2010
De verdediging
Maart 2010


De verdediging

Als ik nu maar kon uitleggen waarom ik nooit naar feestjes ging.

Waarom kom je nooit eens langs?’ gilde het meisje. ‘Wil je er niet bij horen?’

Het was aan het eind van de lente en het schooljaar was bijna voorbij. In de pauzes voetbalden we bij de school. Ik stond in het doel. Ik mag wel zeggen dat ik mijn doel met verve verdedigde. Deze wedstrijd was echter anders, omdat ik ook de aanvallen vanaf de achterlijn moest opvangen.

Tussen de aanvallen van de tegenstander door werd ik ondervraagd door een paar meisjes uit mijn klas die aan de achterlijn stonden. Om aan hun kruisverhoor te ontkomen, had de tegenstander voor mijn part een strafschoppenserie mogen nemen, maar zoveel geluk had ik die dag niet.

‘Waarom zien we jou nooit op onze feestjes?’ ging ze verder. ‘Heb je geen zin in een beetje pret?’

Een beetje pret!, dacht ik. Een feestje met klasgenoten en onnozele spelletjes, waarin je zomaar in ongemakkelijke situaties terecht kon komen was niet mijn idee van pret. Dan bleef ik liever thuis.

‘We proberen elkaar allemaal beter te leren kennen, maar jij bent er nooit’, kwam er weer een aanval van de achterlijn.

‘Dat klopt!’, zei ik. En de reden daarvoor zou ik hebben uitgelegd als ik het gevoel had gehad dat zij en de anderen het zouden begrijpen. Maar dat betwijfelde ik. Hoe kon dat ook? Ik was de enige heilige der laatste dagen op school en geen van hen begreep veel van de kerk en haar normen.

‘Vind je de meisjes in de klas niet aardig?’, vroeg ze.

‘Het heeft niets met aardig vinden te maken’, zei ik. ‘Ik zou mij niet op mijn gemak voelen.’

‘Maar waarom dan niet?’, viste ze.

Mijn elftal was de bal kwijtgeraakt en de tegenstander kwam mijn kant op.

‘Waarom zou je je niet op je gemak voelen?’, vroeg ze nogmaals.

Alles op het veld leek zich in slow motion af te spelen toen ik mij op de bal concentreerde. Het enige wat ik hoorde was haar stem, en haar ‘waarom’ dat in mijn hoofd bleef stuiteren. De tegenstander legde aan voor een schot en ik zag dat hij loeihard op het doel schoot. Maar ik liet mij niet verrassen. Het was een schuiver, waar ik als een snoek naar dook, klemvast. ‘Yes! Weer een aanval afgeslagen’, dacht ik, met een lach om de mond. Ik stond weer op en gooide de bal naar een van mijn medespelers, waarna ik mij weer op mijn andere tegenstanders richtte.

‘En?’, vroeg ze.

Ik was met mijn hoofd nog helemaal bij de redding die ik net verricht had. ‘De reden dat ik niet naar je feestjes kom, is …’, begon ik, toen moest ik even nadenken.

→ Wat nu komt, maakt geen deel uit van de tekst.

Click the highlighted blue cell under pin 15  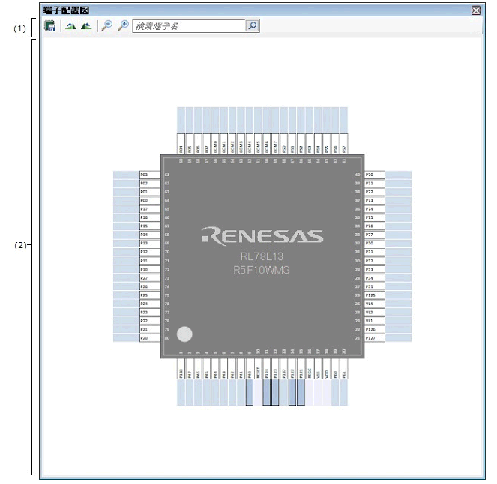point(301,392)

‘Is’, herhaalde ze enigszins ongeduldig.

Ik keek het veld weer in en zag de tegenstander mijn kant op komen. Mijn hart begon sneller te kloppen, want ik wist dat ik mijn zin zou moeten afmaken. ‘Is omdat ik wil wachten op iemand die bijzonder voor mij is!’, gooide ik eruit.

‘Wat!’ riep ze uit.

De tegenspelers naderden mijn strafschopgebied en ik moest heel goed opletten. De bal werd hard ingeschoten, ik had het nakijken. De tegenstander juichte, terwijl de meisjes in lachen uitbarstten.

‘Wachten op iemand die bijzonder is’, giechelde ze. ‘En hoe heet ze dan?’

Ik voelde me opgelaten. Hoewel ik aan niemand in het bijzonder dacht, wist ik gewoon dat ik op zekere dag mijn toekomstige vrouw zou ontmoeten, en dat ik waardig wilde zijn om haar mee naar de tempel te nemen. Daarom ging ik niet naar hun feestjes toe.

Mijn handen gloeiden nog na en mijn hart klopte nog snel toen ik later naar huis liep, maar toch had ik een glimlach op mijn gezicht. Ik mocht die dag dan wel vernederd zijn op het veld, ik was toch als overwinnar uit de strijd gekomen.